**Pixel coordinate grounding data**
——

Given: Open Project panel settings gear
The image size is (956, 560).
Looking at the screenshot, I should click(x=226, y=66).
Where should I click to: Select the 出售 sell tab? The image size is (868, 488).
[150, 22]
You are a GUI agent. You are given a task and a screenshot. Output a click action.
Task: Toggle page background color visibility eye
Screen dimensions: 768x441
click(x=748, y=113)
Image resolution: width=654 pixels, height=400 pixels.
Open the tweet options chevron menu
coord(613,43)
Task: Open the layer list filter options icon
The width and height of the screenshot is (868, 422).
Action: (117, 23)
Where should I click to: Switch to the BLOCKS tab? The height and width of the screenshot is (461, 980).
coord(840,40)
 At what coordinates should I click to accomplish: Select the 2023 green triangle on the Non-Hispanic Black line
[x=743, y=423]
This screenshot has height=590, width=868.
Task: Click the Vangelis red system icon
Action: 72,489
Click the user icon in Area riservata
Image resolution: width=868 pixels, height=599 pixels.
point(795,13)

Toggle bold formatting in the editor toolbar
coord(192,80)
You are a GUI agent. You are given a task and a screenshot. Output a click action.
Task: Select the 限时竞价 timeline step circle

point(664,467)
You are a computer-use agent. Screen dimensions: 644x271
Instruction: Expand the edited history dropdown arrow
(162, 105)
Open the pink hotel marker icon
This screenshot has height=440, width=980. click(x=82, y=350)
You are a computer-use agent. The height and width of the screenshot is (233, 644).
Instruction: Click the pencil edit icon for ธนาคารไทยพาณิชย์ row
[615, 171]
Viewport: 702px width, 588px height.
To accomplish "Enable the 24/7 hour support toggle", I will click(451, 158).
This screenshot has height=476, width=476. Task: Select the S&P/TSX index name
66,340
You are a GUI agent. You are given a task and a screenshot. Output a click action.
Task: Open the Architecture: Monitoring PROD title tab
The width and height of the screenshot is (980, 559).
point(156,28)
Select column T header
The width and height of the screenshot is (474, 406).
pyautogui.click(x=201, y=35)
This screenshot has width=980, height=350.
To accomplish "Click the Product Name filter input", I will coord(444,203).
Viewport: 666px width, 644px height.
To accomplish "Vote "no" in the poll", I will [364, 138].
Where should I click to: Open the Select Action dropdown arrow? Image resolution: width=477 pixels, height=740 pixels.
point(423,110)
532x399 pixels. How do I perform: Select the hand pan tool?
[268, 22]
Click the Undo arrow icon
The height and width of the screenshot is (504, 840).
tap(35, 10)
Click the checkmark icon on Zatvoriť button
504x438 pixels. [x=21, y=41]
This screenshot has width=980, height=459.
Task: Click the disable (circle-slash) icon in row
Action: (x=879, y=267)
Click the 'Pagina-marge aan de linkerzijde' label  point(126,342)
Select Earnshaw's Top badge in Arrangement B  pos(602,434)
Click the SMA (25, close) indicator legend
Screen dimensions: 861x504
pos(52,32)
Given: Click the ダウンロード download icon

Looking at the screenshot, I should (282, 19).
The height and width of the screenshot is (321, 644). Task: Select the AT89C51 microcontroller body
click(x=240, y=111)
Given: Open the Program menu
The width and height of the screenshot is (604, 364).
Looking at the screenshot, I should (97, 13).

——

Word for word, repeat the data from its first line through the line with "Task: Open the layer list filter options icon", including both of those lines and no others.

**RESPONSE TO THE EXERCISE**
Given: Open Project panel settings gear
The image size is (956, 560).
Looking at the screenshot, I should click(x=226, y=66).
Where should I click to: Select the 出售 sell tab? The image size is (868, 488).
[150, 22]
You are a GUI agent. You are given a task and a screenshot. Output a click action.
Task: Toggle page background color visibility eye
Screen dimensions: 768x441
click(x=748, y=113)
Image resolution: width=654 pixels, height=400 pixels.
Open the tweet options chevron menu
coord(613,43)
Task: Open the layer list filter options icon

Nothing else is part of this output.